Во-первых, их нужно переодеть, да и душ не помешает, но, всё равно… они просто не к столу… Господи, да они ни одного слова не знают на иврите! Ну да ладно, придумаем что-нибудь… Слава богу, первая семья удалась говорящая и готова услужить.
Рита ощутила панику от абсолютно чужеродных звуков, встретивших её на пороге небольшой, скромной прихожей. В её московской квартире всё было нарядней и уютней, чем здесь… и никакого сада… – обрушилась тошнота… Хозяева одеты, как в больнице – не лица, а белесые маски… всё враждебно…
Услышала русскую речь – словно Спаситель явился – кинулась к Оле: «Где мы?»
«То есть? – не поняла: Кто вы? Откуда?»
«Не знаю – из Москвы – нас привезли из аэропорта… я уснула в машине…»
«Господи – вздохнула Оля: Вы – в Иерусалиме, у вас есть здесь кто-нибудь?»
«Нет, вот, только вы…»
Оля внутренне отшатнулась… болезненно поморщилась.
«Зачем нас привезли сюда? Нам помогут? Что с нами будет? Давно ли вы сами здесь?»
«Пол-года»…
Машка всхлипнула, чувствуя себя чужой в длинной хозяйской юбке, не подходящей к её московской майке, и только было собралась пожалеть себя, как в комнату вошёл жуткий тип, похожий на чёрного козла с жидкой бородёнкой и крутозавитыми рожками, спускающимися из-под шляпы с полями. Он громко икнув, произнес: «Ик – скюзми, плииз». Машка почувствовала дрожание в ногах, горле и услышала истеричный смех – все в комнате повернулись к ней, глядя со страхом, козёл трагически ик-скьюзнул. Машка прислушалась – чужие, резкие звуки, кажется, исходили от неё – Машки.

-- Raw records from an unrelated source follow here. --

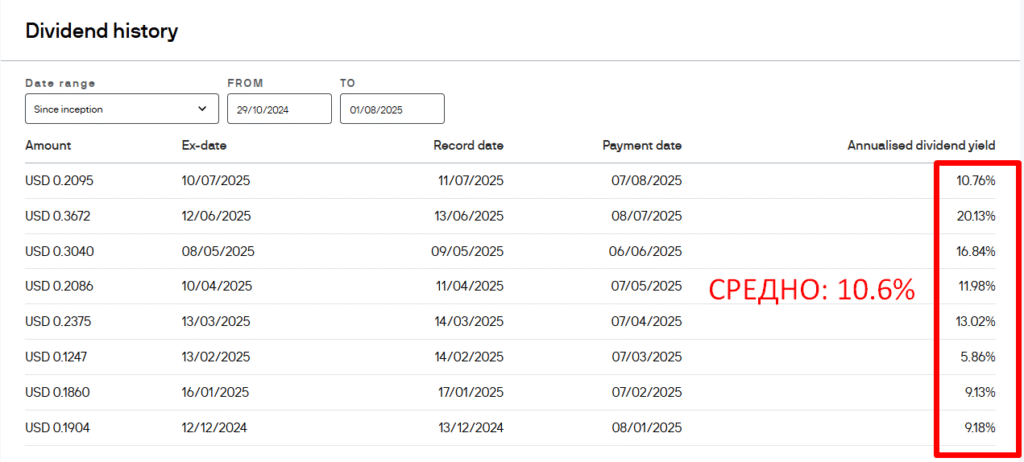Click the Dividend history heading

pyautogui.click(x=101, y=31)
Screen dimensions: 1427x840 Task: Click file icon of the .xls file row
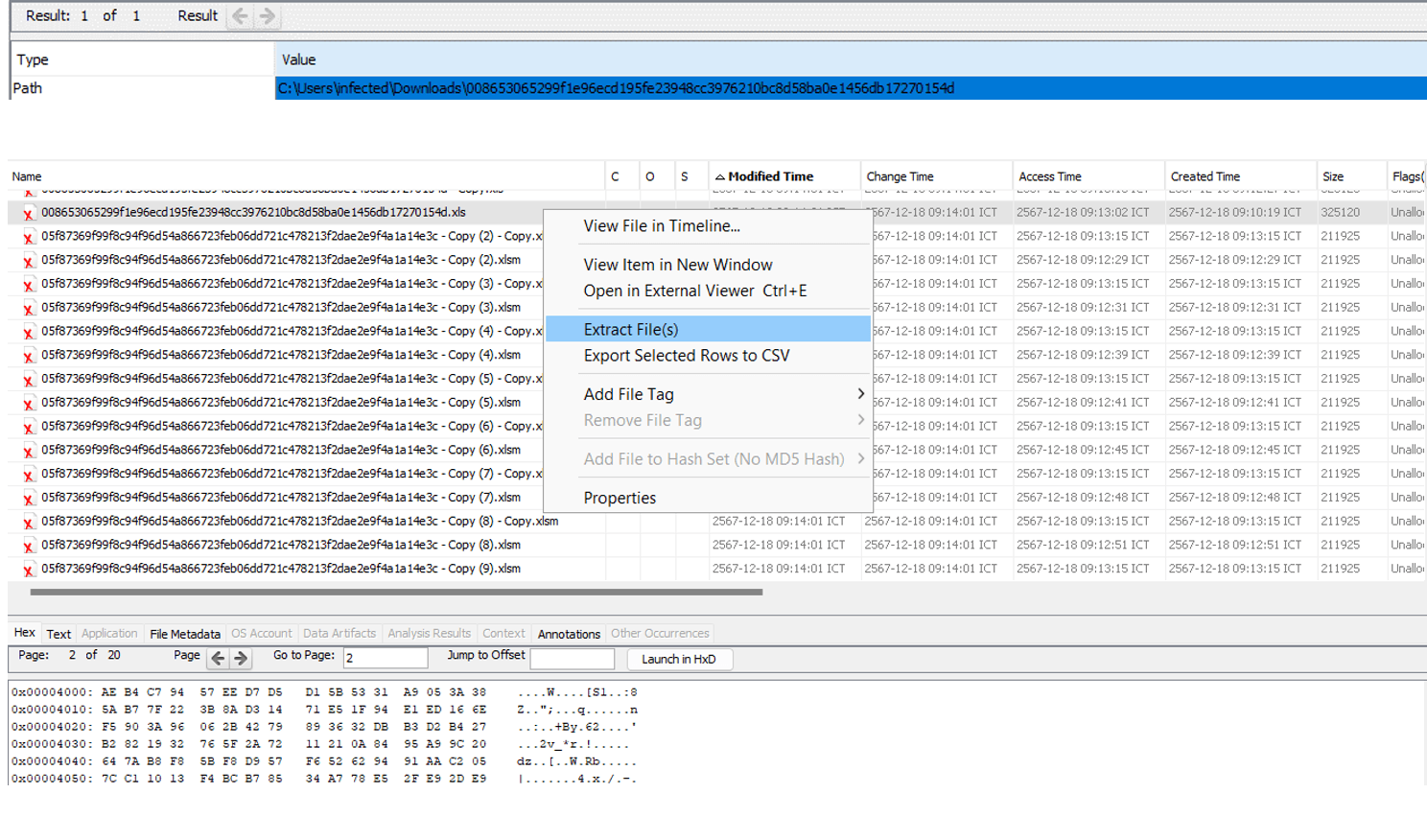click(28, 214)
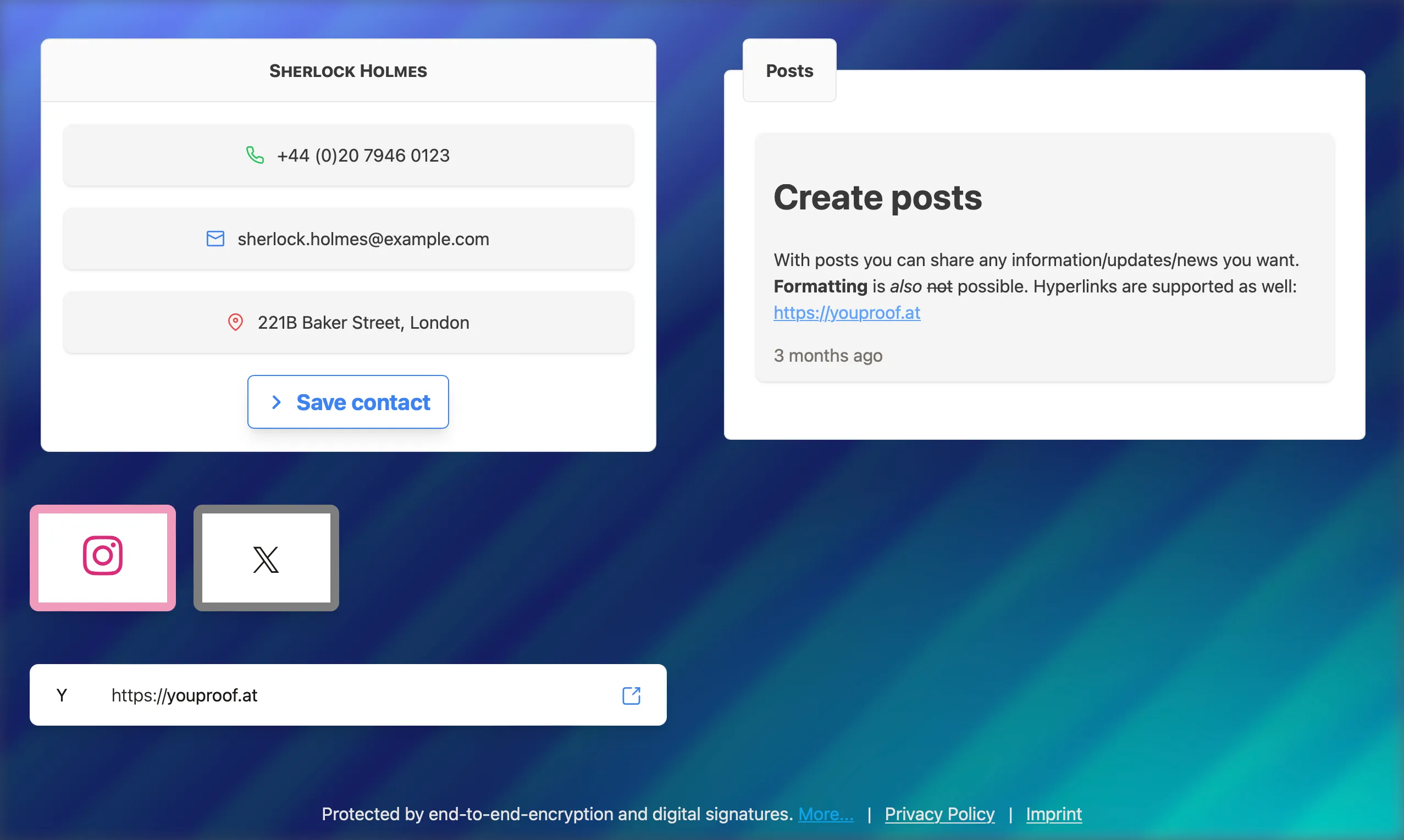This screenshot has height=840, width=1404.
Task: Click the https://youproof.at link bar text
Action: (185, 695)
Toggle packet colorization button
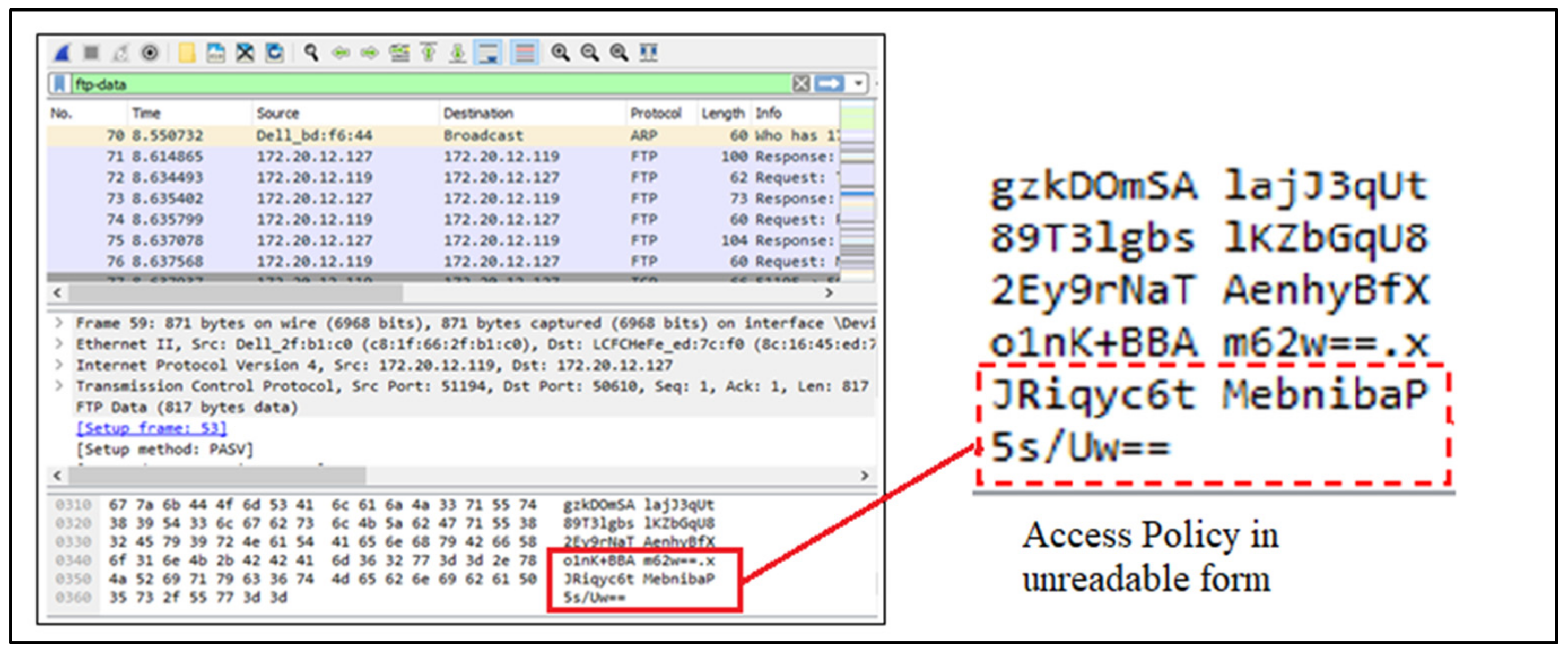The width and height of the screenshot is (1568, 656). click(x=524, y=53)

Лея с ужасом подумала: «Припадочная…»
А Рита… Неведомое прежде чувство острой жалости к девочке: ничейной… её? – чувство, бесконечно большее, чем всё, что она испытывала прежде, потрясло своей ясностью и силой: «Прости, меня, Машка, дуру набитую, гадину-уу» – и в жизнь Риты впервые вошла любовь.
* * *
Ицик приехал из Нью-Йорка с отцом и был преисполнен самых приятных и радостных ожиданий в предвкушении Пасхальной Трапезы – традиционной игры в «Исход из Египта». Ему уже исполнилось двадцать лет, и он знал, что после вечерней молитвы в синагоге увидит свою невесту – их познакомят завтра, и Ицик был необычайно взволнован. Кажется, эта девушка – его далёкая кузина, и, возможно, он видел её прежде, но не помнит. Она живёт в Иерусалиме, и Ицик надеялся остаться здесь навсегда, покинув Нью-Йорк, которого боялся до икоты, что одолевала его в последнее время.